L’impiego di questi farmaci cardio-metabolici è alla base della recente evoluzione che li considera non più solo agenti ipoglicemizzanti, bensì farmaci con importanti effetti di riduzione del rischio cardiovascolare nei soggetti diabetici come prevenzione cardiovascolare primaria e secondaria. Ma anche nell’ambito degli stati disglicemici che precedono lo sviluppo di diabete conclamato.
Nel caso degli SGLT2i gli effetti sullo scompenso cardiaco appaiono indipendenti anche dalla situazione di pre-diabete. Questo è essenziale per comprendere che essi rappresentino una pietra miliare dell’armamentario terapeutico contemporaneo. Che il cardiologo deve conoscere e impiegare in maniera complementare e indipendentemente dai diabetologi.
Il punto sull’obesità: rischio cardiovascolare e novità terapeutiche
Negli ultimi anni un crescente numero di evidenze ha dimostrato uno stretto legame tra obesità e rischio cardiovascolare. Ne è emerso il concetto di “sindrome cardiovascolare-renale-metabolica” (CKM). Una condizione patologica derivante da interazioni tra obesità, diabete mellito di tipo 2, malattia renale cronica e malattia cardiovascolare (tra cui scompenso cardiaco, fibrillazione atriale, malattia aterosclerotica coronarica, stroke e malattia arteriosa periferica). Sia a rischio che conclamata.
Di recente, l’American Heart Association ha proposto uno staging “fisiopatologico” della sindrome cardiovascolare-renale-metabolica Identificando come stadio iniziale la presenza di tessuto adiposo o “adiposità” in eccesso (per BMI ≥25 kg/m2 o obesità viscerale) oppure disfunzionale (per ridotta tolleranza al glucosio o stato di prediabete).
Tale adiposità conduce progressivamente alla insorgenza di fattori di rischio metabolici quali dislipidemia, ipertensione arteriosa, diabete e/o sindrome cardiovascolare-renale-metabolica. Per poi portare alla malattia cardiovascolare subclinica o alla presenza di equivalenti di rischio. Fino ad arrivare alla malattia cardiovascolare clinicamente conclamata.

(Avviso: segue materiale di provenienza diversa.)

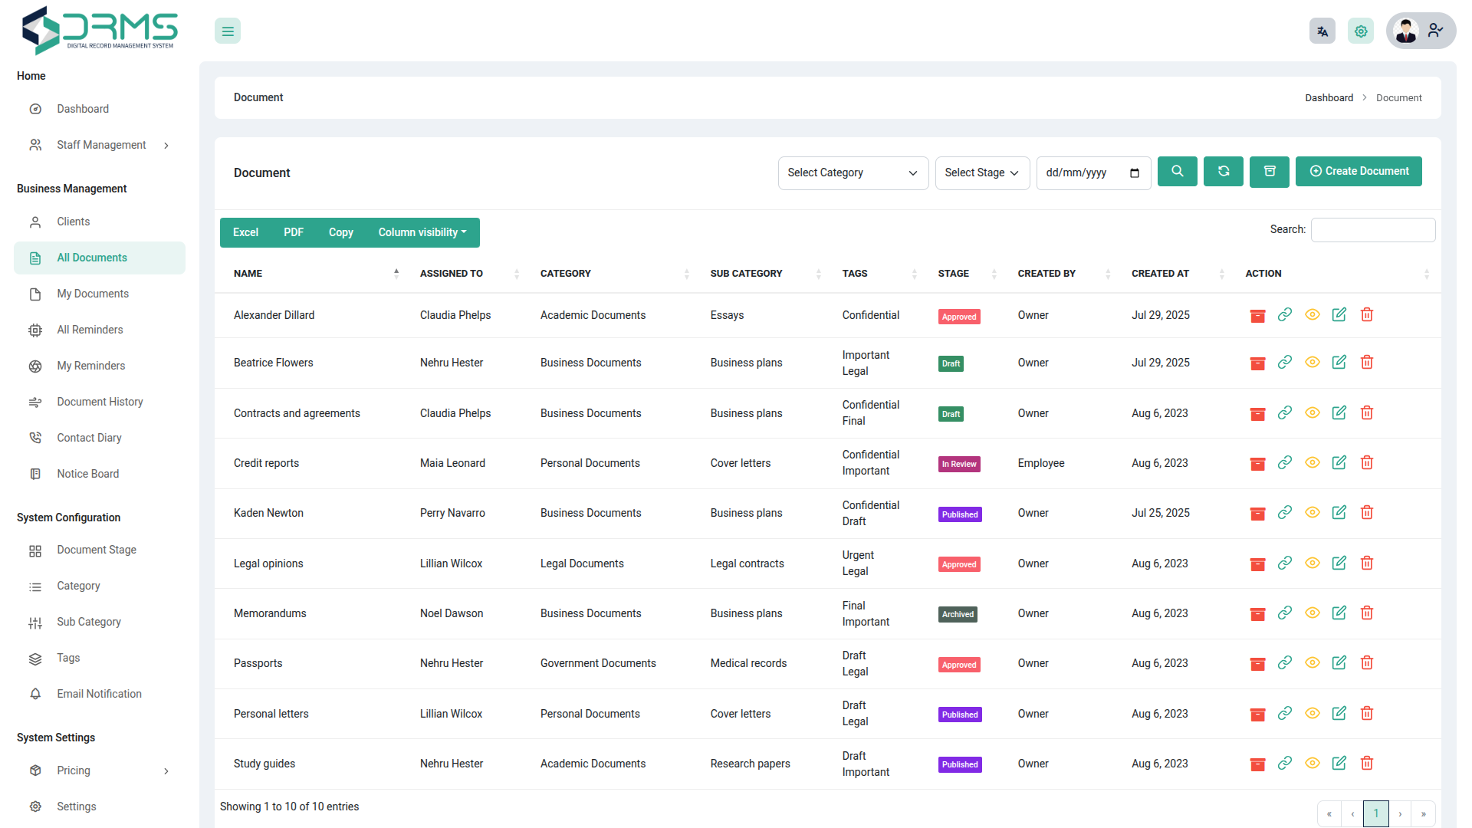Export the table using Excel button
Screen dimensions: 1472x828
point(245,233)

L’adiposità in eccesso o disfunzionale rappresenta, dunque, il fattore fisiopatologico chiave delle conseguenze multi-sistemiche della CKM. Che vede negli eventi cardiovascolari e nella mortalità cardiovascolare la sua manifestazione clinica più significativa.

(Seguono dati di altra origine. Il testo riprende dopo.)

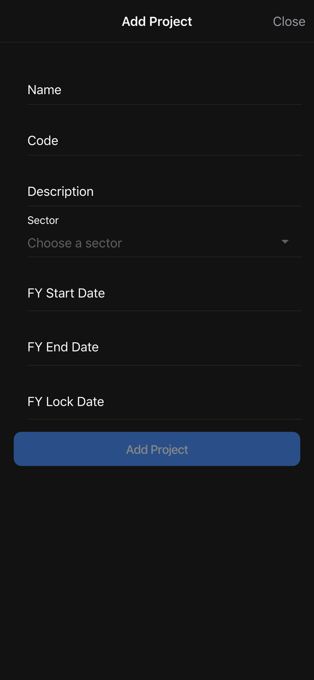Close the Add Project dialog
The width and height of the screenshot is (314, 680).
click(289, 21)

Il trattamento farmacologico della obesità viene raccomandato per BMI ≥30 kg/m2, oppure ≥27 kg/m2 in presenza di una o più comorbidità ad essa correlate. Ad oggi risultano approvati sei farmaci per la gestione a lungo termine della obesità non sindromica (ossia genetica).

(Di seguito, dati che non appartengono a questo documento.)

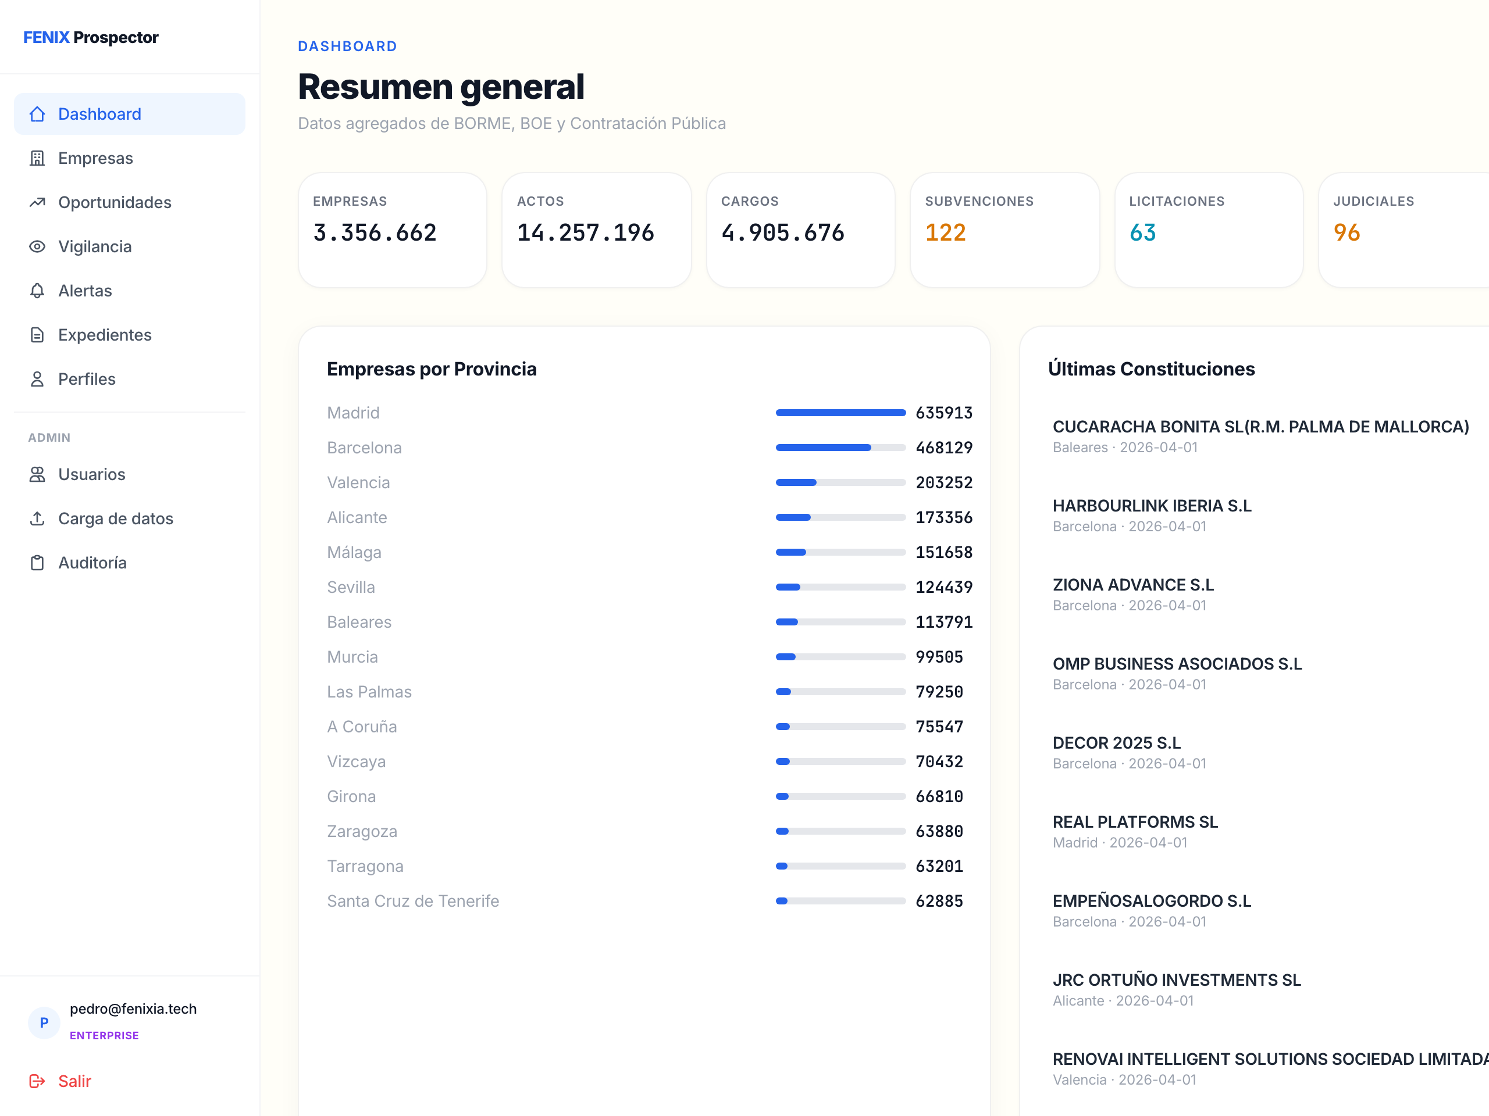This screenshot has width=1489, height=1116.
Task: Click the Alertas bell icon
Action: click(37, 291)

Tali molecole portano a un calo di peso e ad un miglioramento dei parametri metabolici con potenza ed effetto variabili. E tra queste, semaglutide e tirzepatide. hanno dimostrato la maggiore efficacia. La semaglutide è più efficace nella riduzione del peso corporeo. E ad oggi ha dimostrato una riduzione significativa del rischio cardiovascolare in pazienti affetti da obesità, non diabetici e con malattia cardiovascolare preesistente. Inoltre, insieme a tirzepatide, trova potenzialità anche nel fenotipo di scompenso cardiaco HFpEF collegato alla obesità. In pratica, ha dimostrato di ridurre il rischio di scompenso cardiaco “worsening” (ossia al momento in cui un paziente affetto da scompenso cardiaco va incontro, nonostante una terapia medica ottimizzata, a una fase di instabilità) in un ambito dove vi è da sempre povertà di trattamenti efficaci.
«Nel futuro – conclude il Professor Prati – sarà da valutare l’impatto sul risultato cardiovascolare-renale-metabolico della terapia di associazione con GLP-1 RA e SGLT2-i. Vedremo come le agenzie regolatorie del farmaco e le linee guida internazionali recepiranno le evidenze di semaglutide e tirzepatide nel collocamento dell’obesità e del rischio cardiovascolare».